# Kirkland Chicken



## SnakeEyez (Mar 19, 2007)

Hey do any of ya know about kirkland chicken from costco? supposedly its great and tastes good too. Anybody heard of it, i plan on buyin it even though costcos is very far from where i live so i dont wanna make that trip and buy a big load (i was planning on spending MAAAD money on just chicken for during skool meal) and i dont want something that tastes bad or isnt as good for u as i thought. Or do any of ya know of a good substitute ?


----------



## ABCs (Mar 19, 2007)

Yup, each package has two good sized chicken breasts in it. Buy a bunch of those, freeze em and your good to go for awhile.


----------



## SnakeEyez (Mar 19, 2007)

ABCs said:


> Yup, each package has two good sized chicken breasts in it. Buy a bunch of those, freeze em and your good to go for awhile.
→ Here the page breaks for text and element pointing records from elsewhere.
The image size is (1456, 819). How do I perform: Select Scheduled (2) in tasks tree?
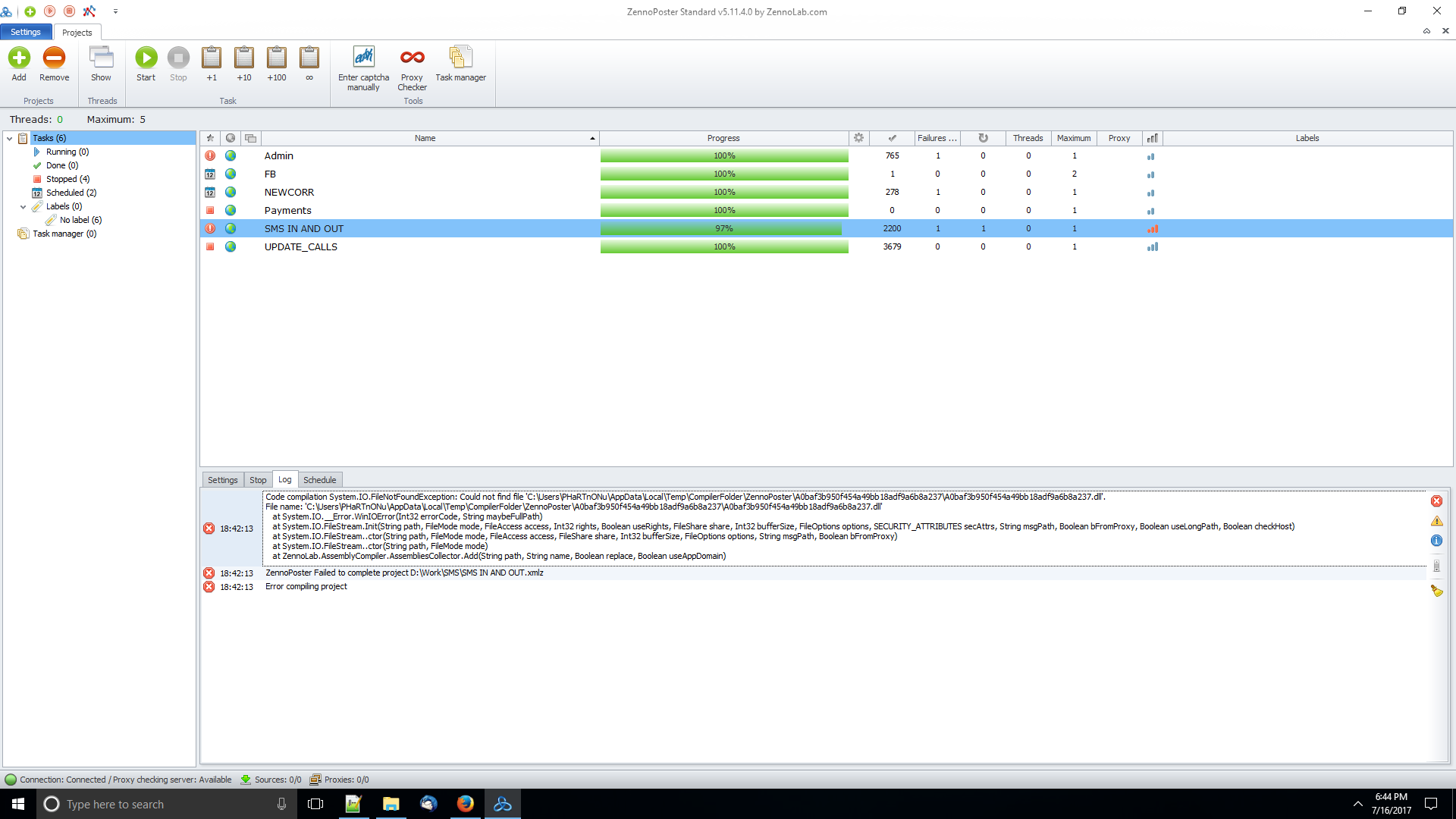click(x=71, y=193)
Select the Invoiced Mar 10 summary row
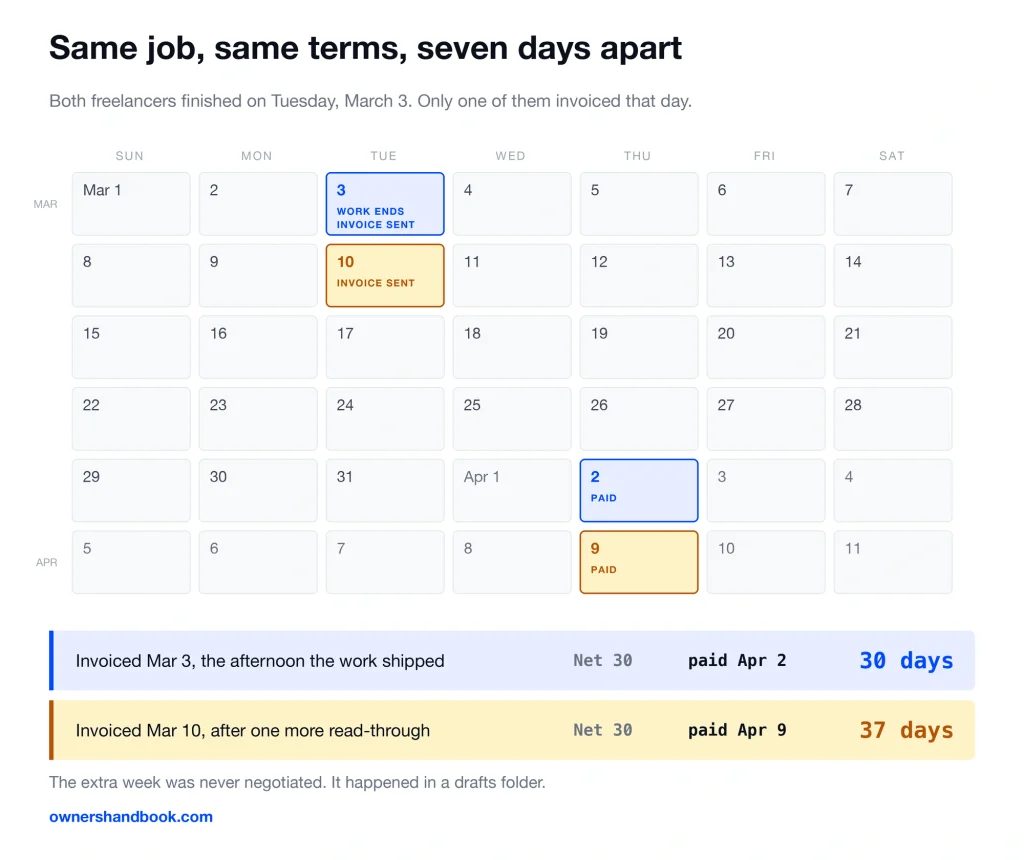The image size is (1024, 860). pyautogui.click(x=512, y=730)
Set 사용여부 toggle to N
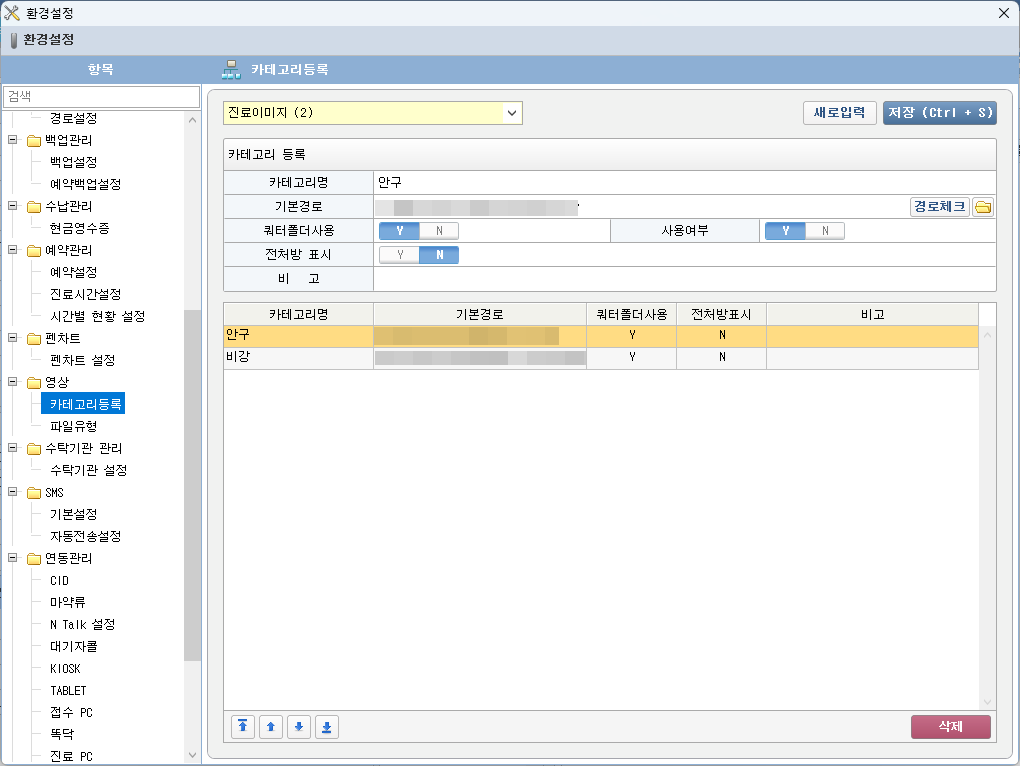 coord(824,231)
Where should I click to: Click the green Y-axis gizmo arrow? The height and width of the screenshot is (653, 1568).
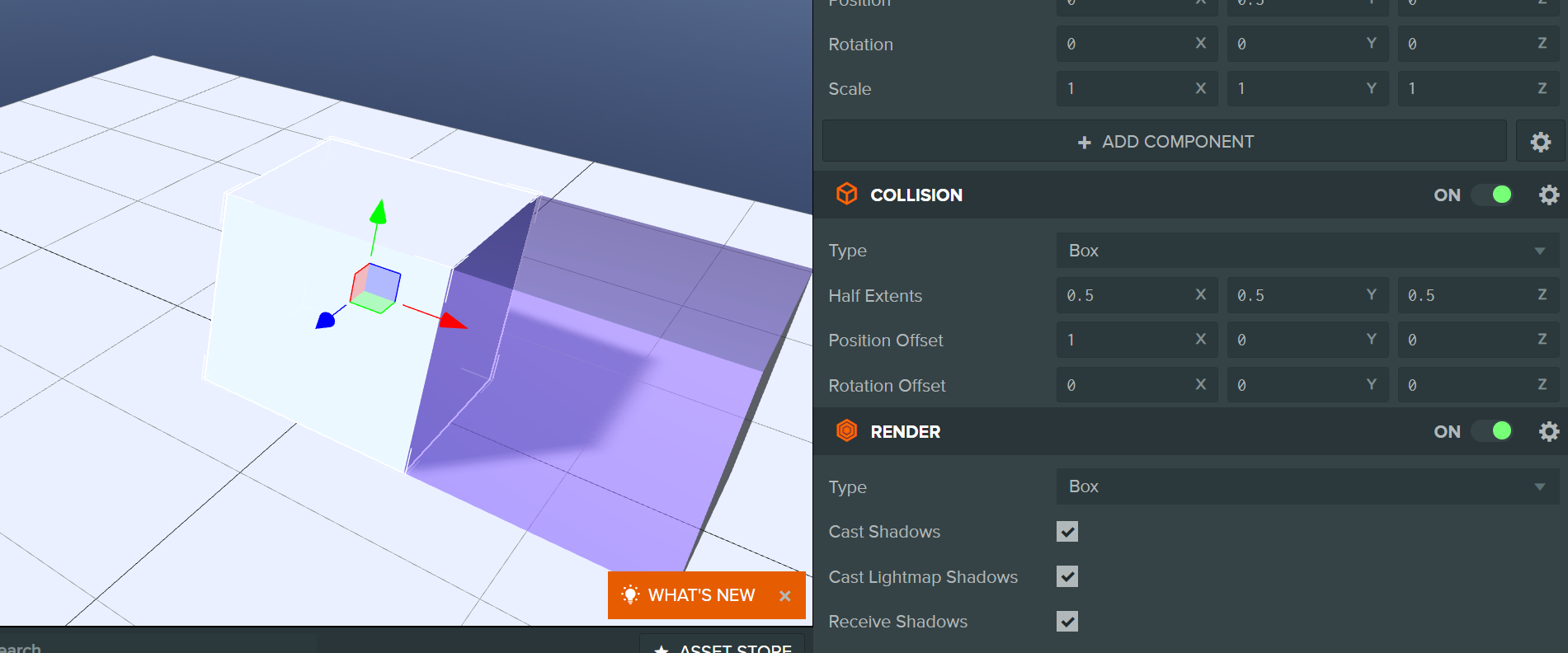point(378,213)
so theyre good, FINALLY lol, wats the nutritional facts on it, cant find it online. and wats the taste like?


----------



## ABCs (Mar 19, 2007)

I am at work so I can't get to one of the packages but they are good. Grill them up with alittle seasoning and they taste great... not to mention they are cheap for what you are getting. I'll get the nutrition facts on them when I get home.


----------



## SnakeEyez (Mar 19, 2007)

cool. how many does it come per set, cuz i heard that its like half a dozen or a dozen or so in the box since it is in bulk, and how much does it cost?


----------



## gsxrK3 (Mar 19, 2007)

About 6 servings/can.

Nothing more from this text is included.